Can you copy out the lines between the one containing "Identify the location of go" and the one containing "coordinates (17, 31).", inclusive, without changing anything?

- [Raw records]:
──────────────────────────────

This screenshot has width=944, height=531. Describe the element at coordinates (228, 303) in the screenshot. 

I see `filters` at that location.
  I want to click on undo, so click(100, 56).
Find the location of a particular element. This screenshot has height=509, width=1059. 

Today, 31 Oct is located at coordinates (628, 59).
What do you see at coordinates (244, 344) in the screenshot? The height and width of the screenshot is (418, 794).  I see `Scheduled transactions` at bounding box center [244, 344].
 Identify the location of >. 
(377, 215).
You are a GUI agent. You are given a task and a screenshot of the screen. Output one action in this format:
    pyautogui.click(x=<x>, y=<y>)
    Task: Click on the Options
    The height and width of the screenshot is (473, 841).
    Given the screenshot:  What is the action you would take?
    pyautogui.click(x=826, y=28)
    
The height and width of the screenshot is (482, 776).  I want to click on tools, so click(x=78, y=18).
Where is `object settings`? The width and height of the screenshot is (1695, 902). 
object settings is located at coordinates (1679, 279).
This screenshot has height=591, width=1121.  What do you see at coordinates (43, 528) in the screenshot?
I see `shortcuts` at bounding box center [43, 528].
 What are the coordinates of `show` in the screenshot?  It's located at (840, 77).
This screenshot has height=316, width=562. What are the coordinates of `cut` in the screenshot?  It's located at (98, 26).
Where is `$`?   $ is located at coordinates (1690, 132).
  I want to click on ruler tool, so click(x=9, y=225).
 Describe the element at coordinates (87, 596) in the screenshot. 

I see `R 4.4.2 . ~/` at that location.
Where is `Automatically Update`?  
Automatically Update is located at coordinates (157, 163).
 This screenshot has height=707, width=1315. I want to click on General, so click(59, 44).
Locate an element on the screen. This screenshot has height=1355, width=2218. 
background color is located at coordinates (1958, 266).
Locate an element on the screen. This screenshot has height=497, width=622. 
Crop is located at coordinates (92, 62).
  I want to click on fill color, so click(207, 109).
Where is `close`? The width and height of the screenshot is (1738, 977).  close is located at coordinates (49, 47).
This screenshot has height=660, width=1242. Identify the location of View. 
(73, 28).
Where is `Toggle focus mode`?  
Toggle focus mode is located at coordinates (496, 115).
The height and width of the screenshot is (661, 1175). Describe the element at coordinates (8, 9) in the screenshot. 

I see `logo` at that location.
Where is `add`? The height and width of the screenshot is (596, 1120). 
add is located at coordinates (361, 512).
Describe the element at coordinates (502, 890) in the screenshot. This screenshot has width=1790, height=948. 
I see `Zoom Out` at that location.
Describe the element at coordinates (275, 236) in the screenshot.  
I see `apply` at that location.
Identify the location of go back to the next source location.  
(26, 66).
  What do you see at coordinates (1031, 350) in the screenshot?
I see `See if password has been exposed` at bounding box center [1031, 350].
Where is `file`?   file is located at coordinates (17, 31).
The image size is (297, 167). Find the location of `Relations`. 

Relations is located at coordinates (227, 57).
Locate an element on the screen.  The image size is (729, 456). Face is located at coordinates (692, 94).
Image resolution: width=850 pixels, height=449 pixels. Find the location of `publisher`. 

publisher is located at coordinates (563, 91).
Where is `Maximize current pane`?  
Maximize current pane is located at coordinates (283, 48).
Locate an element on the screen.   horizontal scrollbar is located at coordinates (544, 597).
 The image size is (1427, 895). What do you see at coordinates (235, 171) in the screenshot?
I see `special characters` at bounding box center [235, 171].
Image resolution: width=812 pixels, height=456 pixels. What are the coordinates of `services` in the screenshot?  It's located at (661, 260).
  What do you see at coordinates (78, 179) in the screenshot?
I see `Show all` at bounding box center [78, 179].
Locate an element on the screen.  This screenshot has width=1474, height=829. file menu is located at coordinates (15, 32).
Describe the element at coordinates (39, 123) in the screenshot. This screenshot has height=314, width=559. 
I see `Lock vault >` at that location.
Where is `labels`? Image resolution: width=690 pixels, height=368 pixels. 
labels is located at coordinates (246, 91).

──────────────────────────────

- [RESULT OF THE TASK]:
Identify the location of go back to the next source location.  
(26, 66).
  What do you see at coordinates (1031, 350) in the screenshot?
I see `See if password has been exposed` at bounding box center [1031, 350].
Where is `file`?   file is located at coordinates (17, 31).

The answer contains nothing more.